Nonimmigrants, whose annual admissions to the United States sometimes exceed ten million, constitute a major classification in the study of immigration law. Most of them, coming as tourists or in connection with business, are important to the economy of the United States; others as students, artists, researchers or teachers, participate in the academic, cultural and scientific activities that are essential to the country's vitality. Nonimmigrants are numerically limited in the H-1B and H-2B categories; they can usually overcome, more easily than the immigrant, any qualitative ground of exclusion; and are likely to be able to obtain their visas in hours or days rather than the years usually faced by immigrants.

Unlike the lawful immigrant, however, who is admitted to the United States for permanent residence (green card), the nonimmigrant may remain only for the duration of an authorized stay and engage only in those activities that are compatible with the specific nonimmigrant status given on admission. The nonimmigrant whose employment or other activities exceed the bounds of that status, or who fails to depart on time, is deportable for having “failed to maintain the nonimmigrant status in which the alien was admitted. ...”

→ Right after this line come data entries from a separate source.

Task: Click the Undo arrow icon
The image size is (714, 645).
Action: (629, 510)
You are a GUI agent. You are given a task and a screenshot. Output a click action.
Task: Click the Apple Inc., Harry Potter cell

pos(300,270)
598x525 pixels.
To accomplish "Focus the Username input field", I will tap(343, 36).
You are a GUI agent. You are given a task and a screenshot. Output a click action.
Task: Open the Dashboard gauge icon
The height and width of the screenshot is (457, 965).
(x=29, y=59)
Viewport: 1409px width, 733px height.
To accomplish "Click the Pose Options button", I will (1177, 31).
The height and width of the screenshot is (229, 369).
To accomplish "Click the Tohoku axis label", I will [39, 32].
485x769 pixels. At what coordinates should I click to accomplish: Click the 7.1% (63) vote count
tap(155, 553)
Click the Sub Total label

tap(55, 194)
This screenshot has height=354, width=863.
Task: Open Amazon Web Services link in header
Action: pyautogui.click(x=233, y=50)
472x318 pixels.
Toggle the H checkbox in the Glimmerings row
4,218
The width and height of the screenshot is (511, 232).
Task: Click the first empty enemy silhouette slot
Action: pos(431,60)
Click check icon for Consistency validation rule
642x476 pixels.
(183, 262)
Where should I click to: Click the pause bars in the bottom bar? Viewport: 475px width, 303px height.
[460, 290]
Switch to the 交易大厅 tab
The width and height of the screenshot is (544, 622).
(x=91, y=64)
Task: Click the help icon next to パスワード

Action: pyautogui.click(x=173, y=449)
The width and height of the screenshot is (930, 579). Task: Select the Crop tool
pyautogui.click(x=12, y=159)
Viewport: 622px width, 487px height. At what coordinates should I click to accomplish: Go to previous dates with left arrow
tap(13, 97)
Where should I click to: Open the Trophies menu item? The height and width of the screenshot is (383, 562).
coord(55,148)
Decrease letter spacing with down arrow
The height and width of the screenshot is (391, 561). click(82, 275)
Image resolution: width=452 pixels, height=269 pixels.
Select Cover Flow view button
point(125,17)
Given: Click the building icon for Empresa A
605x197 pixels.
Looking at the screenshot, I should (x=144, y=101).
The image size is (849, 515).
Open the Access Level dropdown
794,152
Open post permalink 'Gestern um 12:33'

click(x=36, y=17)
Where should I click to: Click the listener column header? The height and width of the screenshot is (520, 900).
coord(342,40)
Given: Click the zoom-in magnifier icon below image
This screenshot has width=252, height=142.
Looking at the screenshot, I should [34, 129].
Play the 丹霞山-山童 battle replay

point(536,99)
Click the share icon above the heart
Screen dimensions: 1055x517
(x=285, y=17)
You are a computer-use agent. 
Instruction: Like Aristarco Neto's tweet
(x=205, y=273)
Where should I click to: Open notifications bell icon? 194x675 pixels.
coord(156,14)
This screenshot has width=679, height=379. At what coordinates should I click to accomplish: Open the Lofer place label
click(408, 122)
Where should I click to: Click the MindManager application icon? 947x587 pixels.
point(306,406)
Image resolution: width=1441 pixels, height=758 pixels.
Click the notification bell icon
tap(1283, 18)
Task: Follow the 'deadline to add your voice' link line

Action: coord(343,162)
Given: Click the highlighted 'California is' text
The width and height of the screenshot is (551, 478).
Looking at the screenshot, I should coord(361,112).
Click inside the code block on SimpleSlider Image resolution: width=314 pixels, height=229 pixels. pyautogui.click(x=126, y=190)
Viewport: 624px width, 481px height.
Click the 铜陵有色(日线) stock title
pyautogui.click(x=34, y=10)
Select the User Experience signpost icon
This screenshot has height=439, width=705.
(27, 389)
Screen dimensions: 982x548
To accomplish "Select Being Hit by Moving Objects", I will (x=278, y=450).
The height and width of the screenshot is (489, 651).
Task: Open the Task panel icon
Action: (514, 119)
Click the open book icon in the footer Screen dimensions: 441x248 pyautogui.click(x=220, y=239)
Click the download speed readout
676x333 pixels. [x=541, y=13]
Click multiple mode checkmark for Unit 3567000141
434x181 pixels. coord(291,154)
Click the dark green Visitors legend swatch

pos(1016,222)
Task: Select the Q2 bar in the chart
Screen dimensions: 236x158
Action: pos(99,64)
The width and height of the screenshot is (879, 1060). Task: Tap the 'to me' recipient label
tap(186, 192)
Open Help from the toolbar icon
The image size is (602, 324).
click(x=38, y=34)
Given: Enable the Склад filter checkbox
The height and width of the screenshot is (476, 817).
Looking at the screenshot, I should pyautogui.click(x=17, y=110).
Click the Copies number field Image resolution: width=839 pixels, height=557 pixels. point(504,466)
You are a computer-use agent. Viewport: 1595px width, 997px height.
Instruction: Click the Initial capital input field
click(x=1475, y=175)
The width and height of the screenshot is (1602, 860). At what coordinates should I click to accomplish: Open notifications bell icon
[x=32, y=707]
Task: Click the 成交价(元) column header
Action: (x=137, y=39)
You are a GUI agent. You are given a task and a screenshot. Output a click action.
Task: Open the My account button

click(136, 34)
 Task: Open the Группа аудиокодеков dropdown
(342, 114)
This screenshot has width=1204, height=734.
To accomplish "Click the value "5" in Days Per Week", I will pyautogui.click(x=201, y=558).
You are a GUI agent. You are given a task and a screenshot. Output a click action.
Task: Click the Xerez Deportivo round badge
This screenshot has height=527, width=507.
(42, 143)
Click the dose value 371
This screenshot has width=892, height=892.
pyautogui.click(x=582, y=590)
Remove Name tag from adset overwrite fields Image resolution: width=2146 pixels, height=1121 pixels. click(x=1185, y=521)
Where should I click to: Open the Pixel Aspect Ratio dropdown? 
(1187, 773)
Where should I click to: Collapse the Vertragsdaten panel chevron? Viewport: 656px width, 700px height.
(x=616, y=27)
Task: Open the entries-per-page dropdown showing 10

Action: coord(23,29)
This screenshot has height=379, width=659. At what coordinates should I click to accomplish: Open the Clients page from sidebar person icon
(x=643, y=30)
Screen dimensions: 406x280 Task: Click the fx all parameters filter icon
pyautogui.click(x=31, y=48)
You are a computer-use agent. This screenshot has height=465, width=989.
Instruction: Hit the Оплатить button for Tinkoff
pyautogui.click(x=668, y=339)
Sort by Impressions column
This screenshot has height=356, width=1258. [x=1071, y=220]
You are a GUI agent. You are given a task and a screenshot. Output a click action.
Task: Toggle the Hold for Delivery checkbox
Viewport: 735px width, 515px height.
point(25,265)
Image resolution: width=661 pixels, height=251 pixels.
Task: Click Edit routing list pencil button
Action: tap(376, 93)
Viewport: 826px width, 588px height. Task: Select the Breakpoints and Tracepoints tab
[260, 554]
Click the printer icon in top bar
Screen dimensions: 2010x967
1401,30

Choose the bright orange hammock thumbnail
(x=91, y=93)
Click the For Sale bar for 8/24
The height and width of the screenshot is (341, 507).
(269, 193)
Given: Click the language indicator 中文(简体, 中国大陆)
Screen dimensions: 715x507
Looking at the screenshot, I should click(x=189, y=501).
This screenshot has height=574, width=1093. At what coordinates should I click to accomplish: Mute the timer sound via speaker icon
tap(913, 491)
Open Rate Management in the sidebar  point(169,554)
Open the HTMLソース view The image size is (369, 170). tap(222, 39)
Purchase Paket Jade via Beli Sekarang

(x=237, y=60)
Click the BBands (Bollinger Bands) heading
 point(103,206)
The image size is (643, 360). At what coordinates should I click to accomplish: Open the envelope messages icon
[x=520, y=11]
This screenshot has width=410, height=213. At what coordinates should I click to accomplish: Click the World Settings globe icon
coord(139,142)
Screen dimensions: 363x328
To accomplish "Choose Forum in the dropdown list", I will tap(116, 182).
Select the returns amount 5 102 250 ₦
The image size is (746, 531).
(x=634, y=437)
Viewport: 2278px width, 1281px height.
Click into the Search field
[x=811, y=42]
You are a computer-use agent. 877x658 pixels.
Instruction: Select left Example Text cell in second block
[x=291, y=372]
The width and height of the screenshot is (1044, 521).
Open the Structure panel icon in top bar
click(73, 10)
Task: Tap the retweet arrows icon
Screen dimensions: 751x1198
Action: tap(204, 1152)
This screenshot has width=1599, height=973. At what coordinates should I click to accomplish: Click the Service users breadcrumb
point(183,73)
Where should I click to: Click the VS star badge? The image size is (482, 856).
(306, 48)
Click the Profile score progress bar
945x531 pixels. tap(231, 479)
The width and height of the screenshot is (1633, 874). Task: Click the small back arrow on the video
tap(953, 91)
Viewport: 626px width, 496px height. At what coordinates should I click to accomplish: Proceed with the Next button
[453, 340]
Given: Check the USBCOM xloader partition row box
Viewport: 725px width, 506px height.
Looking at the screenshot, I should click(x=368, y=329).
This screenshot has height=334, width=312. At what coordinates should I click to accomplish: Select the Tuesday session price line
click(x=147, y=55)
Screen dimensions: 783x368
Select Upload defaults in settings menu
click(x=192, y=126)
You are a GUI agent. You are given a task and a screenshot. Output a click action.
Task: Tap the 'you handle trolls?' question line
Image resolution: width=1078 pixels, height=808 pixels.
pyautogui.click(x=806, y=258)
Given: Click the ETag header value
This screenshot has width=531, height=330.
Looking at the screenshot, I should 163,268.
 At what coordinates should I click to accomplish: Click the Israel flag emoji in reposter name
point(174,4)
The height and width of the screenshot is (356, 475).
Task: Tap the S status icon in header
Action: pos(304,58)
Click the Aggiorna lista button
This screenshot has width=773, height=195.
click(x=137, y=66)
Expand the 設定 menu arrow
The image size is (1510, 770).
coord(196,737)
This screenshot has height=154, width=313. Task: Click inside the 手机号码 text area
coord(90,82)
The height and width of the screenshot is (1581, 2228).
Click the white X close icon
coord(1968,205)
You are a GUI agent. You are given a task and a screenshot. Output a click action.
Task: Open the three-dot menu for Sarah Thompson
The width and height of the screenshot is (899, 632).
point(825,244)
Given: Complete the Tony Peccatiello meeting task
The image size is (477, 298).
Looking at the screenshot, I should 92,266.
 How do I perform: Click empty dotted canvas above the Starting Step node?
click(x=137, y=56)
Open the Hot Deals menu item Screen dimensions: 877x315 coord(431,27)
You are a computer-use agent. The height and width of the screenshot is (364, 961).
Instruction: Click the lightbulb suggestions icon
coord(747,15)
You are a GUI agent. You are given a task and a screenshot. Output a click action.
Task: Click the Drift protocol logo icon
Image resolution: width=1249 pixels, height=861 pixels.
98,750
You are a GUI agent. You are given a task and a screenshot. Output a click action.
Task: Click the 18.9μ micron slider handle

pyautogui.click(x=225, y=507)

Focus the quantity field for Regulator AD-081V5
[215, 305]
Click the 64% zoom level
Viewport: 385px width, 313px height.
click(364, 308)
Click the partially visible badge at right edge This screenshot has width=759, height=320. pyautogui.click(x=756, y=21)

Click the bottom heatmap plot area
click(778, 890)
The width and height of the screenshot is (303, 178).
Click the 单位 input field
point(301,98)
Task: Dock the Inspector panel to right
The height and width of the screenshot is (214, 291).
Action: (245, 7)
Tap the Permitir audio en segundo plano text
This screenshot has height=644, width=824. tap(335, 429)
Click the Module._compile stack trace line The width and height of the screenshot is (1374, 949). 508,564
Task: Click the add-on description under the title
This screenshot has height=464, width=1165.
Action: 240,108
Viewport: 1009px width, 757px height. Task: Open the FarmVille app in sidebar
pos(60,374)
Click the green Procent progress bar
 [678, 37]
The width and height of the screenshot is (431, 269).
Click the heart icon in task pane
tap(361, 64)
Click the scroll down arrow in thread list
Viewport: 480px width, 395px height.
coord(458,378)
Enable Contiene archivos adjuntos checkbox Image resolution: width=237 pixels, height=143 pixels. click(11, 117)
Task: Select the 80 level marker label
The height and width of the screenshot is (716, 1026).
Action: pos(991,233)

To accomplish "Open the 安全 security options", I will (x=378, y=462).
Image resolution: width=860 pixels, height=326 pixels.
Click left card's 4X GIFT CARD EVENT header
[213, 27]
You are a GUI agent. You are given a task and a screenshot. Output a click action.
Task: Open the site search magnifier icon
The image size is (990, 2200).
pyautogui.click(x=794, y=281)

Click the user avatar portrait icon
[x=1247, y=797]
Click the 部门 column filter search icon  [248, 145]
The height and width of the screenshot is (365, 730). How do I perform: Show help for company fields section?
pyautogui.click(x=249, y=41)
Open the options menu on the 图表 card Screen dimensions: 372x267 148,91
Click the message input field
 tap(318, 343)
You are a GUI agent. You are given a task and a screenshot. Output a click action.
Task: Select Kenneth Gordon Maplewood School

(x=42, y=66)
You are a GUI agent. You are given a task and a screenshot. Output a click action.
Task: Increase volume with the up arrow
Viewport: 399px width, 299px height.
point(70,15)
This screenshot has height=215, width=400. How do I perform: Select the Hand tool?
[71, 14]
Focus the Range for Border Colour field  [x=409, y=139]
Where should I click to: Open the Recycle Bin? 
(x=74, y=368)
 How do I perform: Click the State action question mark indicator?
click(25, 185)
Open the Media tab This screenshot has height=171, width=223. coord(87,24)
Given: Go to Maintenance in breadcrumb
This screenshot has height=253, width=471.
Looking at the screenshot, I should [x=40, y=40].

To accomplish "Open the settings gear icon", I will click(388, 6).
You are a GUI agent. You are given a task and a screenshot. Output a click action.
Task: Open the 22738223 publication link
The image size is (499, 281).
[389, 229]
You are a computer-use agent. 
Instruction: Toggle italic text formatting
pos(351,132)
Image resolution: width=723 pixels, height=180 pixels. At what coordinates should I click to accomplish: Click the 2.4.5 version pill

While no single classification may offer all of the advantages of lawful permanent residence, nonimmigrant status is sometimes otherwise preferable. Apart from the relative speed and informality of securing a nonimmigrant status, it may adequately suit an alien's needs, it obviates selective service liability (military service), and it may cost less in taxes. Which nonimmigrant class to choose, when the alien qualifies for more than one, may involve tax considerations, ease of proof, time constraints, and other factors.